* **Try it**
Find each line of the material below in which the word "social" occurs, and return it.

* **Exercise data**
* * * *

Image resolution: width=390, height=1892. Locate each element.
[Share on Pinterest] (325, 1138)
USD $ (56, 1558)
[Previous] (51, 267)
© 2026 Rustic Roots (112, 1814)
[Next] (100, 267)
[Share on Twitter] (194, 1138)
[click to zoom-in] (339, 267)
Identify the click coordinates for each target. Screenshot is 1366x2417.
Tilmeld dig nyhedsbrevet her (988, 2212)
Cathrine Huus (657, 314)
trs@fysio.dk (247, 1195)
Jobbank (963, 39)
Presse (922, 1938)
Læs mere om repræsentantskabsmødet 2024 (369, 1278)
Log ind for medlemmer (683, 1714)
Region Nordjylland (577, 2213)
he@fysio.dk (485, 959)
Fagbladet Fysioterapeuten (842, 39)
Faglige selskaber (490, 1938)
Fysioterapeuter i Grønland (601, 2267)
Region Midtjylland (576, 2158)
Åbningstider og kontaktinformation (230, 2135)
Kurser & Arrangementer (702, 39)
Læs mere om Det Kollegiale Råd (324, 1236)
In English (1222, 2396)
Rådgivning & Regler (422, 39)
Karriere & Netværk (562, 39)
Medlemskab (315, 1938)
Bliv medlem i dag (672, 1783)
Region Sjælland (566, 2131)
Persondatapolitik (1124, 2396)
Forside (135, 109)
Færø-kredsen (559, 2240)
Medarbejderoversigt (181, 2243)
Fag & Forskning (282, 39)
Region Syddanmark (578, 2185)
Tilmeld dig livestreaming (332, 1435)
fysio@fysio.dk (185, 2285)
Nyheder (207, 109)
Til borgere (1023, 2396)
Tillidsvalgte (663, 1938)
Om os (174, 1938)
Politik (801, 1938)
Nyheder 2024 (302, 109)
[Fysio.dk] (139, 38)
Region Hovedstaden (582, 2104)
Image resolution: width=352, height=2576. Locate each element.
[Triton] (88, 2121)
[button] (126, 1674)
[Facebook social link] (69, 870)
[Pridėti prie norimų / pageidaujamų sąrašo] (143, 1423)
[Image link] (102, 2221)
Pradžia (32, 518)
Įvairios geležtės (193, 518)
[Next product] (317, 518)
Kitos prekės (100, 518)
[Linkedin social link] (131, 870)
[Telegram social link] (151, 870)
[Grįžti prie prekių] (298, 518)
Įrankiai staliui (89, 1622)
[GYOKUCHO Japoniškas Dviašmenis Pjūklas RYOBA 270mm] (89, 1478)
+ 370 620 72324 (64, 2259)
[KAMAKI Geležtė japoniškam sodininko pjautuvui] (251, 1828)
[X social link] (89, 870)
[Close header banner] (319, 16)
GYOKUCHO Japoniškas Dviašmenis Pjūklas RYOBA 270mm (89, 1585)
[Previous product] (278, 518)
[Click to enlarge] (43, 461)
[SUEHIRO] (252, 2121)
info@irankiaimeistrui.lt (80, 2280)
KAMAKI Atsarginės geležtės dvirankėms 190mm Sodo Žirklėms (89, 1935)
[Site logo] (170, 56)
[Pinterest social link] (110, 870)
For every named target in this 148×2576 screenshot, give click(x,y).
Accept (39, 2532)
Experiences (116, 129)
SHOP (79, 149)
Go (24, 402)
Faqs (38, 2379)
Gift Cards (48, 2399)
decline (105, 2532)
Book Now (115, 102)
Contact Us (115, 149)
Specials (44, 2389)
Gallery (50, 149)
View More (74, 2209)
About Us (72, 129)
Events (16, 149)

* * * *

* **Solution to this problem**
[Facebook social link] (69, 870)
[Linkedin social link] (131, 870)
[Telegram social link] (151, 870)
[X social link] (89, 870)
[Pinterest social link] (110, 870)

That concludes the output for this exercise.